++++ RECORD EXTRACTS

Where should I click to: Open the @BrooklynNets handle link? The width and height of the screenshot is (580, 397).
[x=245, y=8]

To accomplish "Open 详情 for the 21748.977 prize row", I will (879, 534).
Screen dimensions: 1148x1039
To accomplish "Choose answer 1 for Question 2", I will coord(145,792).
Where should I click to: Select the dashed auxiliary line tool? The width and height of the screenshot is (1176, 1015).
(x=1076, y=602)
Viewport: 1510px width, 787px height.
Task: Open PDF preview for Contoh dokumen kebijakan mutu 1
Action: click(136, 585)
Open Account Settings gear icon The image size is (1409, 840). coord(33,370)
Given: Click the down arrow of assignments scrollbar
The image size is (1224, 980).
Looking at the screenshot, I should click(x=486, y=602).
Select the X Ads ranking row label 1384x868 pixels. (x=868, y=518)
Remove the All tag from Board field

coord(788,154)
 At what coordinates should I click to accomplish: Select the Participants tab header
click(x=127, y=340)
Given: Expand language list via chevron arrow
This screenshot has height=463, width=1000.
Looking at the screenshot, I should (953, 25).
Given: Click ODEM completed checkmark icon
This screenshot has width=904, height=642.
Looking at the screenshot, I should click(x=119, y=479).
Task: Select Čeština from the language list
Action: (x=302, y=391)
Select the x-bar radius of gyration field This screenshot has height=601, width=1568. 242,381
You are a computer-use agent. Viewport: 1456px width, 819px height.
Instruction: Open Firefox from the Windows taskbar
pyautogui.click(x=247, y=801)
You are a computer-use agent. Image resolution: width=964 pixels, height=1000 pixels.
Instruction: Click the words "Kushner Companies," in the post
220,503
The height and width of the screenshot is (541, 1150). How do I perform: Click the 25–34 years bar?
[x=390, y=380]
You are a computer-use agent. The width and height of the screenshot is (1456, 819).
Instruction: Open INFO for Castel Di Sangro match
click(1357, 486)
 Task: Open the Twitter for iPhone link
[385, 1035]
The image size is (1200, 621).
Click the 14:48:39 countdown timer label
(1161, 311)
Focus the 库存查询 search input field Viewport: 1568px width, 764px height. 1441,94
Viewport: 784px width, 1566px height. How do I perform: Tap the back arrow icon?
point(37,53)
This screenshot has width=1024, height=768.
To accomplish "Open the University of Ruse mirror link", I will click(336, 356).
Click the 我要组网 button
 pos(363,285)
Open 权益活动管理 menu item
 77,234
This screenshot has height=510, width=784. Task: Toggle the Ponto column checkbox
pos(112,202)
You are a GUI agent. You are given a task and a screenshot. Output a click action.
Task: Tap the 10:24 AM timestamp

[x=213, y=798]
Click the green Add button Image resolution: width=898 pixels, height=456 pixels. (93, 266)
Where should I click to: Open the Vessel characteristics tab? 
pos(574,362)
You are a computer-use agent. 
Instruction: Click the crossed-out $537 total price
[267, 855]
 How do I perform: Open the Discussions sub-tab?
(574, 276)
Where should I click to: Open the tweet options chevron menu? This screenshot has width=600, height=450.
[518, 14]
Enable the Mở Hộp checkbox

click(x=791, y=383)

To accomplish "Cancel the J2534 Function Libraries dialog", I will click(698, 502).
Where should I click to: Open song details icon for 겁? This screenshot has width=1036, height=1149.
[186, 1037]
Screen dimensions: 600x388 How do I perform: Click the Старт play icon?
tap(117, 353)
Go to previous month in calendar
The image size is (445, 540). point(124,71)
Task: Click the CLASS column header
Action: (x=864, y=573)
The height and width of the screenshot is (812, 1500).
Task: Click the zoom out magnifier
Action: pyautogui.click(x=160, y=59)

++++++++

- TASK STATEMENT:
Would you give again, word for word, every line from the one with "Click the green" through the final line of the listing above?

- OUTPUT:
Click the green Add button Image resolution: width=898 pixels, height=456 pixels. (93, 266)
Where should I click to: Open the Vessel characteristics tab? 
pos(574,362)
You are a computer-use agent. 
Instruction: Click the crossed-out $537 total price
[267, 855]
 How do I perform: Open the Discussions sub-tab?
(574, 276)
Where should I click to: Open the tweet options chevron menu? This screenshot has width=600, height=450.
[518, 14]
Enable the Mở Hộp checkbox

click(x=791, y=383)

To accomplish "Cancel the J2534 Function Libraries dialog", I will click(698, 502).
Where should I click to: Open song details icon for 겁? This screenshot has width=1036, height=1149.
[186, 1037]
Screen dimensions: 600x388 How do I perform: Click the Старт play icon?
tap(117, 353)
Go to previous month in calendar
The image size is (445, 540). point(124,71)
Task: Click the CLASS column header
Action: (x=864, y=573)
The height and width of the screenshot is (812, 1500).
Task: Click the zoom out magnifier
Action: pyautogui.click(x=160, y=59)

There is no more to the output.